THE TASK: Report, word for word, every line of the material that contains "computer".

━━━━━━━━━━

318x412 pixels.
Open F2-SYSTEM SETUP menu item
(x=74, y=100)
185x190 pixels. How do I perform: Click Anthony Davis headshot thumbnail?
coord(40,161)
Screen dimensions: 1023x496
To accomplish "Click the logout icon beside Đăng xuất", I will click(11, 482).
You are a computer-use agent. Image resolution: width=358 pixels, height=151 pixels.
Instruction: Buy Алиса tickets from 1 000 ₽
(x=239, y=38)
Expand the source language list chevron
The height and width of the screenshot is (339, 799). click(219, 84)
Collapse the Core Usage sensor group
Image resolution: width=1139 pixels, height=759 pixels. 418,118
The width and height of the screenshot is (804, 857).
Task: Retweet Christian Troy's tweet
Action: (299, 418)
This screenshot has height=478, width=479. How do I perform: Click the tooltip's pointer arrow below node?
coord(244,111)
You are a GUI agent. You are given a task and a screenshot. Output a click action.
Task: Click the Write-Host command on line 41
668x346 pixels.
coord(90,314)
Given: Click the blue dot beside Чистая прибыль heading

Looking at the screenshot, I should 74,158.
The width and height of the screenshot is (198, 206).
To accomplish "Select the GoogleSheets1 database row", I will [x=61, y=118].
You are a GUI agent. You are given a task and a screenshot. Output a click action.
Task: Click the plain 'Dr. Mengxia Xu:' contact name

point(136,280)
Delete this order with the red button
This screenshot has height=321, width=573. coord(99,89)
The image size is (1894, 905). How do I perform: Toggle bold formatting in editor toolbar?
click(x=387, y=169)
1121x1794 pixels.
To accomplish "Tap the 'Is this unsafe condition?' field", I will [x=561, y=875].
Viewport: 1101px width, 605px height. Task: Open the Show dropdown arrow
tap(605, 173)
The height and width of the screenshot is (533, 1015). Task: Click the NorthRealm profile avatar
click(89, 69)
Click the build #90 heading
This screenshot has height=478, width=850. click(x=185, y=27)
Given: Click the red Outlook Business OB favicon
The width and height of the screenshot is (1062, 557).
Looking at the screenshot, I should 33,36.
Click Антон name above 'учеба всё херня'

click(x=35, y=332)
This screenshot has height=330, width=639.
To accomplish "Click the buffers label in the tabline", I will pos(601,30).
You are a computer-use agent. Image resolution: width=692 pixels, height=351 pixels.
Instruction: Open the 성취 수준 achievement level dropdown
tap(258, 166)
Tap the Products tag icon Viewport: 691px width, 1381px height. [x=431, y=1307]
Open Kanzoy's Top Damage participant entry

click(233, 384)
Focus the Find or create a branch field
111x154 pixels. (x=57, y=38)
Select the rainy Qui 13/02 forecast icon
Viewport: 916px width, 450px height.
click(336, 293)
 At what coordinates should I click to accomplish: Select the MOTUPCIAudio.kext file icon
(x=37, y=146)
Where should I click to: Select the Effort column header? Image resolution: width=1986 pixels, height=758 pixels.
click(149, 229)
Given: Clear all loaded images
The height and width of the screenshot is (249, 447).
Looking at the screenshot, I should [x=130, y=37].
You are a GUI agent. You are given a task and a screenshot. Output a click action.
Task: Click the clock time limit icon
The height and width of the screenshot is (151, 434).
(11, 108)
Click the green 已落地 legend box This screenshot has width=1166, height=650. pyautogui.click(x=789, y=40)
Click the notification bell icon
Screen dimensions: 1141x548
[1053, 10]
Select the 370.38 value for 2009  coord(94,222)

━━━━━━━━━━

REPLY TO THE TASK:
You are a computer-use agent. Image resolution: width=358 pixels, height=151 pixels.
You are a computer-use agent. Image resolution: width=692 pixels, height=351 pixels.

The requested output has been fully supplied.